Zu erledigende Aufgabe: Geben Sie den Abschnitt aus dem Textauszug über das Arbeitstempo der Ampelkoalition wortgetreu aus, beginnend bei „# taz.de -- Arbeitstempo“ und endend bei „ausgelöst: die Schnarchnasen.“.
### Vorliegender Textauszug ###
# taz.de -- Arbeitstempo der Ampelkoalition: Gesetze im Schnelldurchlauf
> Die regierende Ampel beschließt Gesetze im Akkord. Beachtlich, wenn auch
> zum Nachteil von Abgeordneten und Beobachter:innen aus der
> Zivilgesellschaft.
IMG Bild: Vor der Sommerpause ist viel los im Bundestag
Das Tempo der Ampel ist enorm. Trotz aller Unstimmigkeiten, trotz
Atomstrom, Verbrennungsmotor und Schuldenbremse: Bis zum Beginn der
parlamentarischen Sommerpause hat sie eine Menge weggearbeitet. 43
[1][Gesetze] und Gesetzesänderungen hatte die Koalition nach eigener
Zählung im ersten Halbjahr beschlossen, 11 kamen allein in dieser Woche
hinzu. Angesichts all der Krisen (Corona, Krieg, Klima) ist diese
Schlagzahl natürlich angemessen. Alles andere hätte in den Kommentarspalten
zuverlässig den journalistischen Nörgelreflex ausgelöst: die Schnarchnasen.
Verschleppen mal wieder alles.
### Datensätze ###
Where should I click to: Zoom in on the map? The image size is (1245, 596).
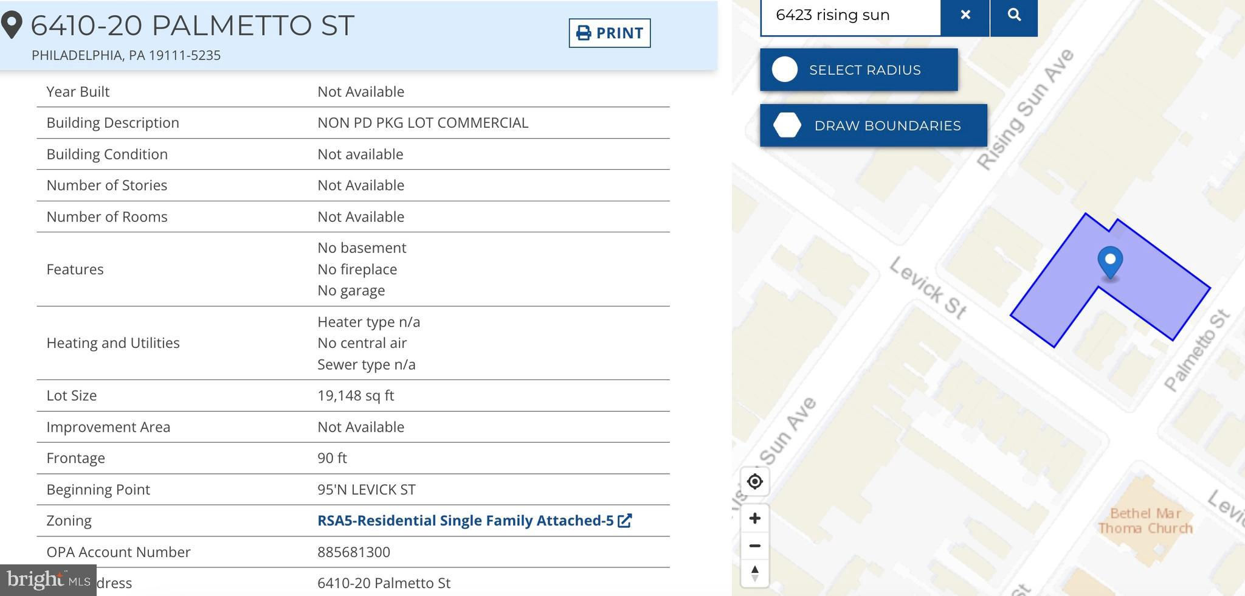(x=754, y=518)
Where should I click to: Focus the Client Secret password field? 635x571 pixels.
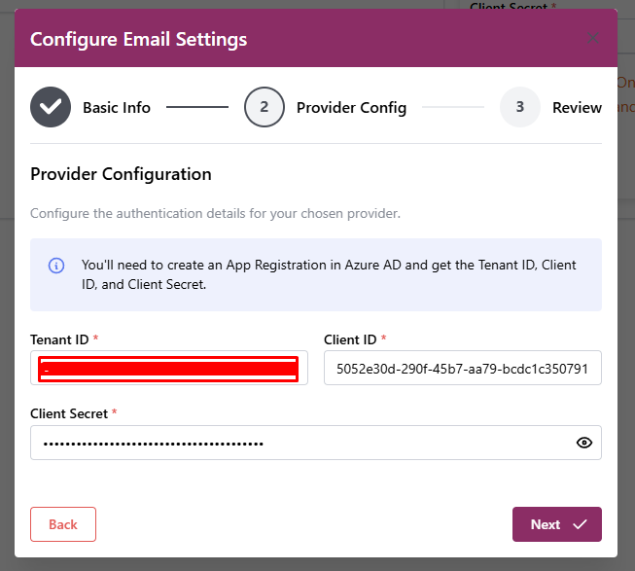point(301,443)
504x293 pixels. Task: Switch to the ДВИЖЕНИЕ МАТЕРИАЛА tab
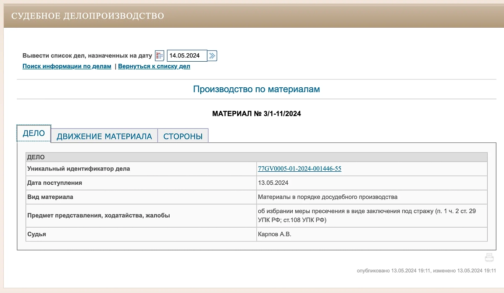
###
Vollständige Ausgabe:
# taz.de -- Arbeitstempo der Ampelkoalition: Gesetze im Schnelldurchlauf
> Die regierende Ampel beschließt Gesetze im Akkord. Beachtlich, wenn auch
> zum Nachteil von Abgeordneten und Beobachter:innen aus der
> Zivilgesellschaft.
IMG Bild: Vor der Sommerpause ist viel los im Bundestag
Das Tempo der Ampel ist enorm. Trotz aller Unstimmigkeiten, trotz
Atomstrom, Verbrennungsmotor und Schuldenbremse: Bis zum Beginn der
parlamentarischen Sommerpause hat sie eine Menge weggearbeitet. 43
[1][Gesetze] und Gesetzesänderungen hatte die Koalition nach eigener
Zählung im ersten Halbjahr beschlossen, 11 kamen allein in dieser Woche
hinzu. Angesichts all der Krisen (Corona, Krieg, Klima) ist diese
Schlagzahl natürlich angemessen. Alles andere hätte in den Kommentarspalten
zuverlässig den journalistischen Nörgelreflex ausgelöst: die Schnarchnasen.